Se questi nodi non saranno affrontati, senza ambiguità riprodurranno divisioni, che già si delineano.
Per esempio non si può dire tutti che il centrosinistra è morto, e poi alcuni dicano precisando, che bisogna ricostruire le condizioni per farlo rinascere.
Alle prossime elezioni amministrative, non si può costruire una lista unitaria alternativa al PD al comune con compagni che governano e amministrano la regione col PD.
Che giudizio verrà dato dalla lista di Airaudo sulle politiche neoliberiste di Chiamparino? O a Torino non si dirà nulla sulle politiche regionali e sulla TAV?

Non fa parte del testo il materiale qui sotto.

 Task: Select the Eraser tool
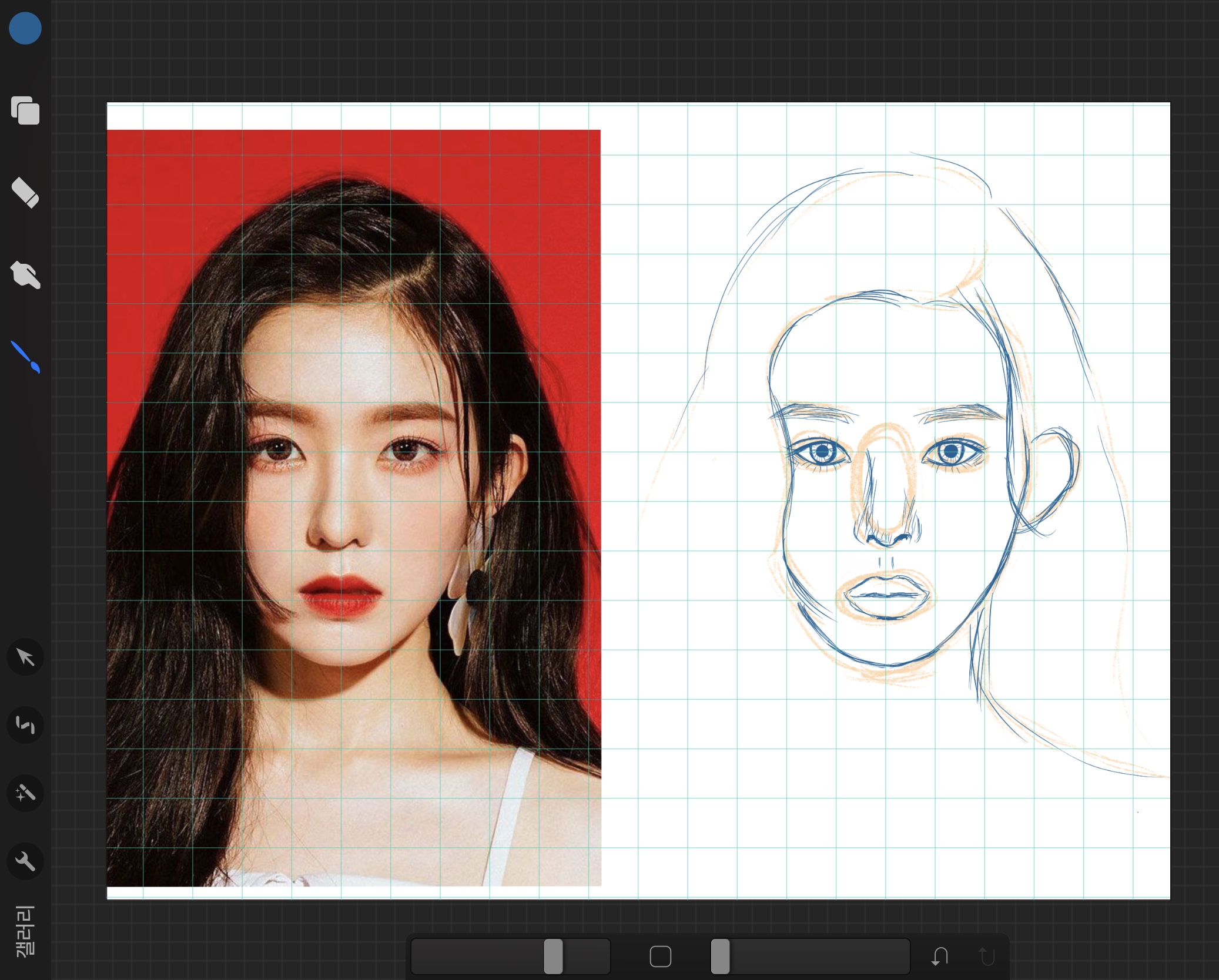point(25,193)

A Brescia dove vivo, che giudizio darà l’assemblea della carovana “Noi ci siamo…” sull’amministrazione comunale e sull’amministrazione provinciale che stanno privatizzando l’acqua, dopo aver privatizzato ed esternalizzato tutto?
Non sono nodi da poco, la proposta della rete, non chiede a nessuno, nessuna accelerazione organizzativa, né rinuncia a appartenenze, ma solo iniziare a collegare coloro che in questi anni hanno maturato la convinzione che nella battaglia antiliberista e nella ricostruzione dell’unità a sinistra ci voglia coerenza e chiarezza.